Como quatro desses pontos são formatos ou funções de captura, eles não representam peças separadas, embora dependam do conjunto fotográfico exclusivo do Pro.
Em resposta, o Duo traz tela interna de 7,6 polegadas, Apple Pencil e multitarefa, enquanto o 18 Pro prioriza fotografia e vídeo profissional.
| Diferença | iPhone 18 Pro | iPhone Duo |
|---|---|---|
| Teleobjetiva | 48 MP, alcance de 8x | Não tem; 2x pela principal |
| Abertura variável | f/1.48, f/1.8, f/2.8 e f/4 | Abertura fixa |
| Câmera frontal externa | 18 MP | 12 MP |
| Biometria | Face ID | Touch ID lateral |
| Sensor LiDAR | Sim | Não |
| Botão de Ação | Sim | Não |
| Captura profissional | ProRAW, ProRes RAW e controles manuais | HEIF, JPEG, HEVC e H.264 |
| Conteúdo espacial | Foto e vídeo | Não grava |
1. O iPhone 18 Pro tem uma teleobjetiva dedicada
O trio traseiro do 18 Pro inclui uma teleobjetiva Fusion de 48 MP, com distância equivalente a 200 mm, abertura f/2.8 e estabilização óptica tridimensional por deslocamento de sensor.
É a lente usada para aproximar assunto distante sem depender da câmera principal.

No Duo há duas câmeras traseiras de 48 MP, principal e ultrawide, e seu zoom de 2x com qualidade óptica nasce de um recorte central. Funciona para retrato e aproximação curta, mas não substitui a distância focal do conjunto periscópico. Isso muda o enquadramento.
2. O alcance óptico chega a 8x, contra 2x
A distância aparece nos números: o 18 Pro aproxima em até 8x com qualidade óptica e alcança 40x no zoom digital, ao passo que o Duo para em 2x com qualidade óptica e 6x no digital.

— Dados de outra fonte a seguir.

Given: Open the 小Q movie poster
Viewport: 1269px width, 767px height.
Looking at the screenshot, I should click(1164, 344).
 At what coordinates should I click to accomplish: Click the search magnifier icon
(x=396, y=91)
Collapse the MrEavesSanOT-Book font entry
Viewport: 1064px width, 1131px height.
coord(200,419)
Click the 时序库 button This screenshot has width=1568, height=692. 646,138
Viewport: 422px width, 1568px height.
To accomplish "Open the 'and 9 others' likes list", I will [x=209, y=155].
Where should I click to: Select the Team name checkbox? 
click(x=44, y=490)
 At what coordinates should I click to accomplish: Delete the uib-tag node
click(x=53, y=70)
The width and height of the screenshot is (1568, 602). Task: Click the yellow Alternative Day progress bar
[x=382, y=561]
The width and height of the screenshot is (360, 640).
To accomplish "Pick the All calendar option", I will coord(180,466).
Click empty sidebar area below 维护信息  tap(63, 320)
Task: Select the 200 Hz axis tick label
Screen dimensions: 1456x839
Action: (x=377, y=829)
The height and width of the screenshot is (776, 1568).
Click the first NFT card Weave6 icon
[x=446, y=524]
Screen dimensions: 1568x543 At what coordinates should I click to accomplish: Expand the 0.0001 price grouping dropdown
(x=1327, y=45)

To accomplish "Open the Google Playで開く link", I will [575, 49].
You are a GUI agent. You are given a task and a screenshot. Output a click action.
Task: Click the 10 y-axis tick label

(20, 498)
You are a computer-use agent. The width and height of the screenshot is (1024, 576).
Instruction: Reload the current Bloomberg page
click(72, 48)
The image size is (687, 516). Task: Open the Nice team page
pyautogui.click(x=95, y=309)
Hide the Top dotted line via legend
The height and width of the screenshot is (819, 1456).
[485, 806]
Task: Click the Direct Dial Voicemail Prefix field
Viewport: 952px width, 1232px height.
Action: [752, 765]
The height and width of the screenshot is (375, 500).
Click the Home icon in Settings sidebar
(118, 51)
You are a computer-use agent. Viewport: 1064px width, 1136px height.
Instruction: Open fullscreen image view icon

O alcance encolhe. Quando entram em cena show, esporte, animais e detalhes arquitetônicos, a redução fica perceptível.
“Qualidade óptica” pede cuidado porque o sensor de 48 MP entrega uma imagem de 12 MP em 8x por meio de processamento e recorte. Mesmo assim, a teleobjetiva dá ao Pro uma base física muito mais longa.
3. A lente principal controla a abertura fisicamente
Seis lâminas cortadas a laser permitem que a câmera principal do 18 Pro alterne entre f/1.48, f/1.8, f/2.8 e f/4. A posição mais aberta deixa entrar mais luz; a fechada mantém planos diferentes da cena em foco.

Já a câmera do Duo tem abertura fixa e resolve profundidade e exposição por processamento. Trata-se de hardware, porque um rotor move as lâminas dentro do módulo do Pro, em vez de um simples modo de aplicativo.
“O iPhone 18 Pro abre novas formas de expressão para os usuários.”
Greg Joswiak, vice-presidente sênior de marketing mundial da Apple
4. A câmera frontal externa tem 18 MP
Os dois aparelhos enquadram grupos automaticamente com o Center Stage, porém o sensor frontal do Pro registra 18 MP e usa foco automático. Com 12 MP e foco fixo, a câmera externa do dobrável deixa menos margem para recortar selfie e vídeo.

Para chamadas com o aparelho aberto, o Duo compensa com uma segunda câmera sob a tela interna, que grava em 1080p. Quando comparada ao 4K Dolby Vision disponível na câmera frontal do 18 Pro e na frontal externa do próprio Duo, ela fica abaixo.
5. O botão de Ação ficou fora do iPhone Duo
O 18 Pro tem um botão de Ação configurável acima dos controles de volume, que pode abrir câmera, gravador, lanterna, atalho ou um modo de Foco. Por sua vez, o Duo tem volume, botão lateral e Controle da Câmera, sem o comando extra.

Como o dobrável preserva o Controle da Câmera, exposição, profundidade, zoom, lentes, estilos e tom seguem acessíveis pela lateral. A perda é objetiva, porque some o atalho livre que aceita uma função escolhida pelo dono.
6. Face ID dá lugar ao Touch ID
O 18 Pro usa sensores de profundidade na Dynamic Island para reconhecer o rosto e autorizar desbloqueio, aplicativos e compras. Já no Duo, a biometria fica no botão lateral, com o retorno do Touch ID aos celulares da Apple.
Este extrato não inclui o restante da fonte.